Work to be completed:
Can you return the records below exactly as they stand, but only from the first line through the one with "Task: Select the 6 months range"?
-- Provided records follows --
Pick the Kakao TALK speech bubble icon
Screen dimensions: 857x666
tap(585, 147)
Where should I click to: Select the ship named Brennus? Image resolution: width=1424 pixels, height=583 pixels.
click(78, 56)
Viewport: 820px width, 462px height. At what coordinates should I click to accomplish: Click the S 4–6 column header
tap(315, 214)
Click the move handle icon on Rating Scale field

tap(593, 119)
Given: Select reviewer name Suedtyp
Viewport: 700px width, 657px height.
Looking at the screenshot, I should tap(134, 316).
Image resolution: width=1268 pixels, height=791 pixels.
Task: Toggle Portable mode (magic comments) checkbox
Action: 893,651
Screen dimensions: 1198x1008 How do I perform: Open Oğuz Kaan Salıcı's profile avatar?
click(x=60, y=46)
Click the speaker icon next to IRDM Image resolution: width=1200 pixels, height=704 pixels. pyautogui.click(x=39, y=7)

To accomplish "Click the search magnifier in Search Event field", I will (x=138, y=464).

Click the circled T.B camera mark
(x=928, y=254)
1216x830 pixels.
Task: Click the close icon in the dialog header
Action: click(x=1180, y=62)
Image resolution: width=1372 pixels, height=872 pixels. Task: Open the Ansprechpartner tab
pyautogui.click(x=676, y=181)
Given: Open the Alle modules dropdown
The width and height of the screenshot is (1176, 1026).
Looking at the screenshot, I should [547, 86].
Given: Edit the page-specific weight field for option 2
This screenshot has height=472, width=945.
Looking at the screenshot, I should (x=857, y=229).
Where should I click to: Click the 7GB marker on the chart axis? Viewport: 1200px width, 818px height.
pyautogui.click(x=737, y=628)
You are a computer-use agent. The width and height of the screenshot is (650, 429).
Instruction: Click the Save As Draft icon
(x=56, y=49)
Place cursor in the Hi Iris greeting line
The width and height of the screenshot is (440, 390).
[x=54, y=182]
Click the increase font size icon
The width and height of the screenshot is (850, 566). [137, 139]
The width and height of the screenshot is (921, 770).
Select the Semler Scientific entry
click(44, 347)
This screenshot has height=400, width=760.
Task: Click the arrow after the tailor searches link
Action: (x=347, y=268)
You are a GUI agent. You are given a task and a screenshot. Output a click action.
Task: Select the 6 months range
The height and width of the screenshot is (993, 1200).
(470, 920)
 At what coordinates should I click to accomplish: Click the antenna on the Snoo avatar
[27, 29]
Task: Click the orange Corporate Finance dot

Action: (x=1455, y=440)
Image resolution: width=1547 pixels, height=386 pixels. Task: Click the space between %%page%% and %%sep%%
-- Provided records concluded --
Task response:
Pick the Kakao TALK speech bubble icon
Screen dimensions: 857x666
tap(585, 147)
Where should I click to: Select the ship named Brennus? Image resolution: width=1424 pixels, height=583 pixels.
click(78, 56)
Viewport: 820px width, 462px height. At what coordinates should I click to accomplish: Click the S 4–6 column header
tap(315, 214)
Click the move handle icon on Rating Scale field

tap(593, 119)
Given: Select reviewer name Suedtyp
Viewport: 700px width, 657px height.
Looking at the screenshot, I should tap(134, 316).
Image resolution: width=1268 pixels, height=791 pixels.
Task: Toggle Portable mode (magic comments) checkbox
Action: 893,651
Screen dimensions: 1198x1008 How do I perform: Open Oğuz Kaan Salıcı's profile avatar?
click(x=60, y=46)
Click the speaker icon next to IRDM Image resolution: width=1200 pixels, height=704 pixels. pyautogui.click(x=39, y=7)

To accomplish "Click the search magnifier in Search Event field", I will (x=138, y=464).

Click the circled T.B camera mark
(x=928, y=254)
1216x830 pixels.
Task: Click the close icon in the dialog header
Action: click(x=1180, y=62)
Image resolution: width=1372 pixels, height=872 pixels. Task: Open the Ansprechpartner tab
pyautogui.click(x=676, y=181)
Given: Open the Alle modules dropdown
The width and height of the screenshot is (1176, 1026).
Looking at the screenshot, I should [547, 86].
Given: Edit the page-specific weight field for option 2
This screenshot has height=472, width=945.
Looking at the screenshot, I should (x=857, y=229).
Where should I click to: Click the 7GB marker on the chart axis? Viewport: 1200px width, 818px height.
pyautogui.click(x=737, y=628)
You are a computer-use agent. The width and height of the screenshot is (650, 429).
Instruction: Click the Save As Draft icon
(x=56, y=49)
Place cursor in the Hi Iris greeting line
The width and height of the screenshot is (440, 390).
[x=54, y=182]
Click the increase font size icon
The width and height of the screenshot is (850, 566). [137, 139]
The width and height of the screenshot is (921, 770).
Select the Semler Scientific entry
click(44, 347)
This screenshot has height=400, width=760.
Task: Click the arrow after the tailor searches link
Action: (x=347, y=268)
You are a GUI agent. You are given a task and a screenshot. Output a click action.
Task: Select the 6 months range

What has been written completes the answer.